United States District Court, N.D. Illinois, Eastern Division
MEMORANDUM OPINION AND ORDER
JAMES F. HOLDERMAN, District Judge.
On December 19, 2013, plaintiff Lisa Julin ("Julin") filed a form "Complaint for Employment Discrimination" against her former employer, Advanced Equities, Inc. ("AEI"), and its parent company, Advanced Equities Financial Corporation ("AEFC"), alleging that AEI and AEFC discriminated against her based on her sex in violation of Title VII of the Civil Rights Act of 1964 ("Title VII"), 42 U.S.C. § 2000e et seq. (Dkt. No. 1.) After numerous delays by Julin and her counsel, the details of which are summarized in this court's November 4, 2014 and December 5, 2014 Memorandum Opinions and Orders (Dkt. Nos. 39, 42), Julin filed a first amended complaint ("Amended Complaint") (Dkt. No. 26 ("Am. Compl.")) naming additional defendants, Jeffery Alan Binkert and Does 1-15, and broadening the Title VII claim from her form complaint into 15 "causes of action": (1) fraud in the inducement; (2) breach of contract - written, oral and implied; (3) intentional interference with contractual rights; (4) interference with prospective economic advantage; (5) violation of the Illinois Wage Payment & Collection Act, 820 ILCS § 115/14 ("IWPCA"); (6) conversion; (7) unjust enrichment; (8) accounting; (9) sex discrimination; (10) violation of the Fair Labor Standards Act and Title VII; (11) sexual harassment; (12) defamation per se; (13) retaliatory discharge; (14) failure to supervise; and (15) respondeat superior.
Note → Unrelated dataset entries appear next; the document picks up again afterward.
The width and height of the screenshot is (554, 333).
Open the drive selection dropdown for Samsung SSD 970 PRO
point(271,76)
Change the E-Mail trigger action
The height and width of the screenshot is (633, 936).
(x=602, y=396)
On November 4, 2014, the court granted AEFC's Rule 12(b)(6) motion to dismiss because Julin failed to allege facts establishing that AEFC was her employer, and granted AEI's Rule 12(b)(5) motion to dismiss because Julin failed to perfect service on an agent or officer of AEI. (Dkt. No. 39.) The court, in an exercise of discretion, extended the deadline for service on AEI until December 31, 2014, which was also the deadline for Julin to serve the additional defendants she named in her Amended Complaint. ( Id. )
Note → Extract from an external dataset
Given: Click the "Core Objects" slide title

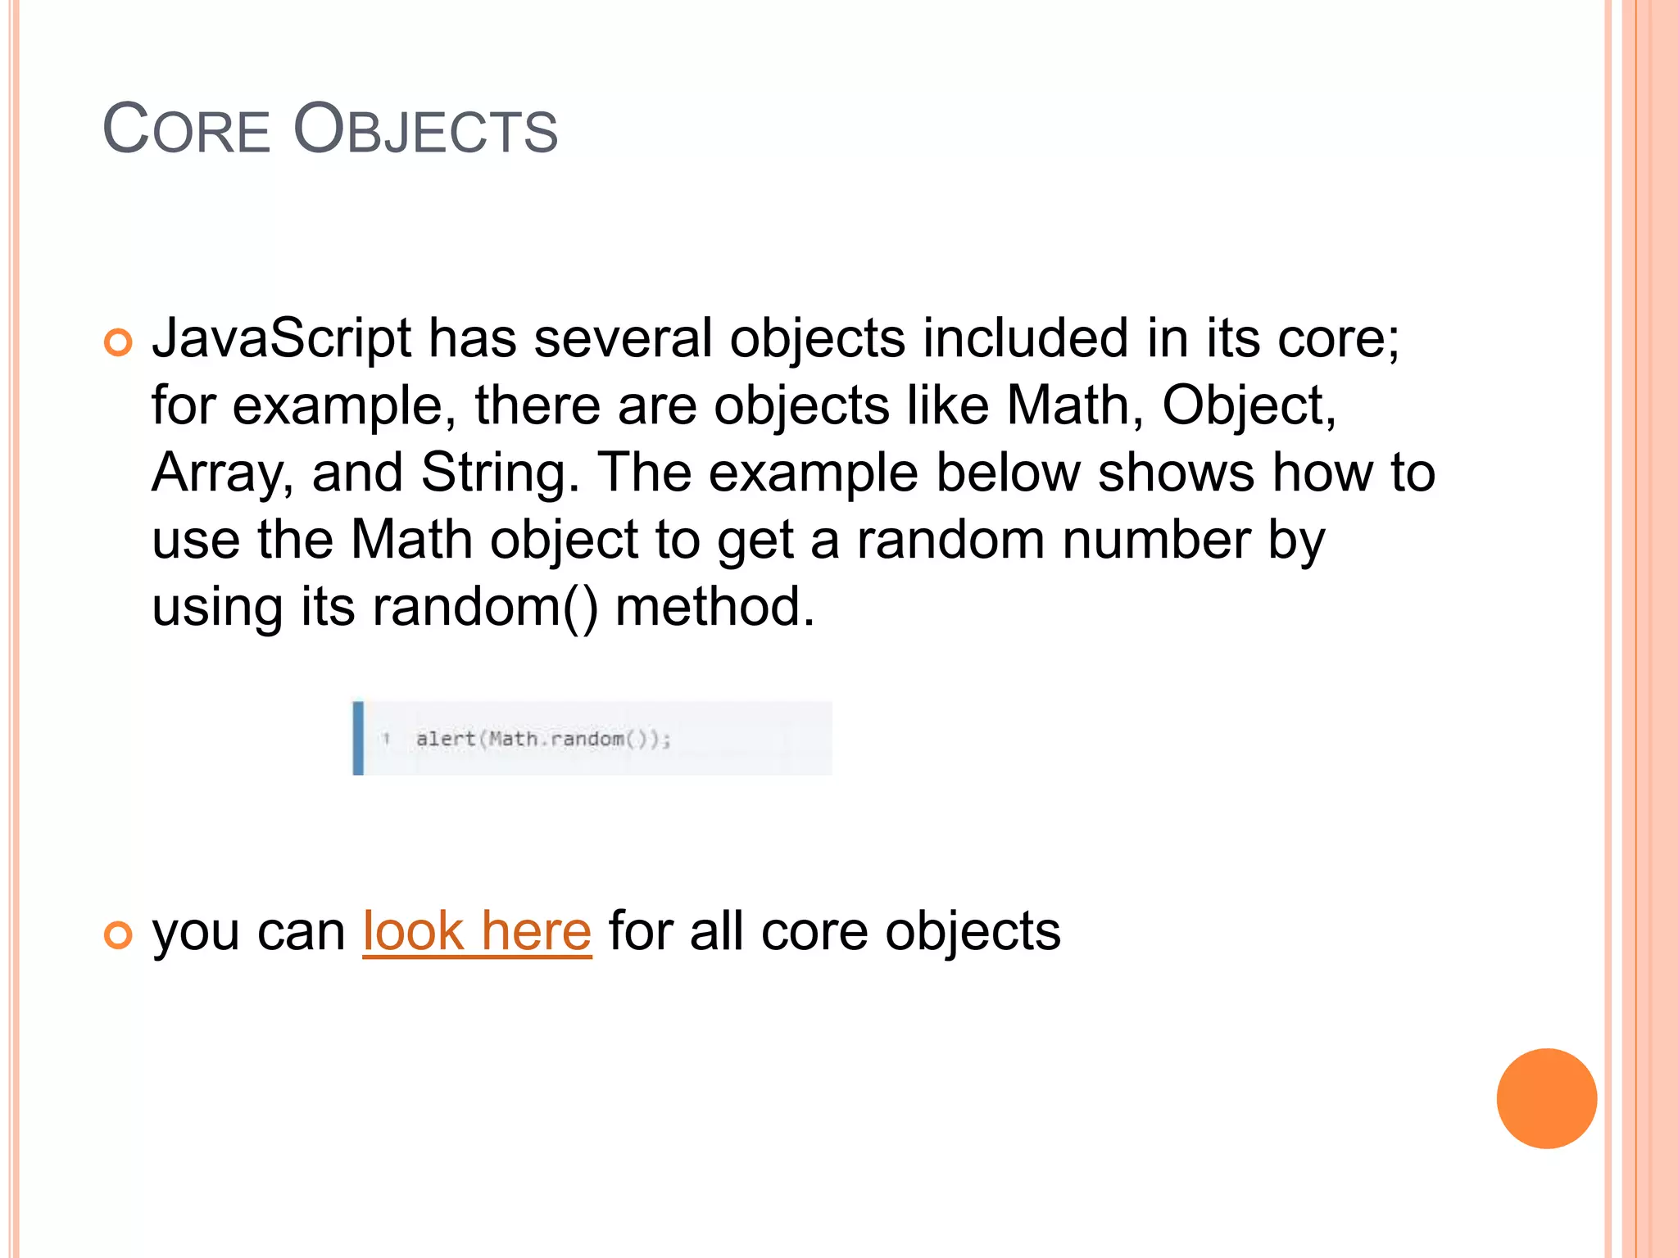Looking at the screenshot, I should pos(329,129).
On January 12, 2015, seeing no proof of service on any defendant, the court dismissed the case pursuant to Rule 4(m). (Dkt. No. 44.) Approximately five minutes before the clerk docketed the court's order, however, Julin filed a "waiver of the service of summons" executed by AEI on December 15, 2014. (Dkt. No. 43.) Julin provided no explanation for her failure to comply with the court's deadline, as has been her custom throughout this litigation. The court nevertheless reinstated Julin's case against AEI in light of AEI's waiver and ordered AEI to respond to the Amended Complaint by February 3, 2015. (Dkt. No. 45.) Binkert and Does 1-15 remain dismissed from the case and have never been served as far as the court can tell. ( Id. )
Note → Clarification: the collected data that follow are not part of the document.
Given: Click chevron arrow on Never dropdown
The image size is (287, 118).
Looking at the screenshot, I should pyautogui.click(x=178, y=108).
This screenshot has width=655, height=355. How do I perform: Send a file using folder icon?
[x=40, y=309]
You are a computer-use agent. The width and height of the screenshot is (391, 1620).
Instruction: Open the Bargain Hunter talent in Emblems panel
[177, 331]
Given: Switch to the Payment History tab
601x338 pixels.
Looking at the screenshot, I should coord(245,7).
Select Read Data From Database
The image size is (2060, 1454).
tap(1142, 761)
On February 3, 2015, AEI moved to dismiss (Dkt. No. 47) the second, fifth through eighth, and eleventh through fifteenth causes of action pursuant to Rule 12(b)(6). AEI's motion does not address Julin's fraud, Title VII, or FLSA claims. For the reasons explained below, AEI's motion to dismiss is granted in part and denied in part.
RELEVANT FACTUAL BACKGROUND
This matter arises out of Julin's employment and eventual termination by AEI, a venture capital firm specializing in late-stage private equity placements with a focus on the technology sector. (Am. Compl. ¶ 13.) In early 2009, Julin interviewed for a position as an investment advisor on Jeffery Binkert's investment team at AEI. ( Id. ¶ 14.) During four separate interviews, Binkert and other AEI employees told Julin that upon generating $10, 000, 000 in investment revenue, she would: (1) be made equity partner in Binkert's investment team; (2) receive a promotion in title; (3) share in revenues from over 200 team accounts; and (4) receive inherited accounts from departed brokers (collectively, the "Oral Agreement"). ( Id. ¶ 16.) Binkert's assertions during the interviews were "the critical determining factor[s]" in Julin's decision to accept AEI's offer of employment. ( Id. )
On January 23, 2009, following the series of interviews, Julin entered into a written employment contract ("Employment Contract") with AEI. ( Id. ¶ 17.) The Employment Contract entitled Julin to (1) a minimum of 3% commission for investments she generated of $1 million or more; (2) a minimum of 8% commission for investments she generated "in an LLC formed by AEI which invested in any company for which AEI served as a placement agent"; (3) warrants to purchase shares in investee companies; and (4) a share of the "back-end" fees AEI received from investors. ( Id. ¶ 18.) Julin signed the Employment Contract and started work at AEI on February 2, 2009. ( Id. ¶ 19.)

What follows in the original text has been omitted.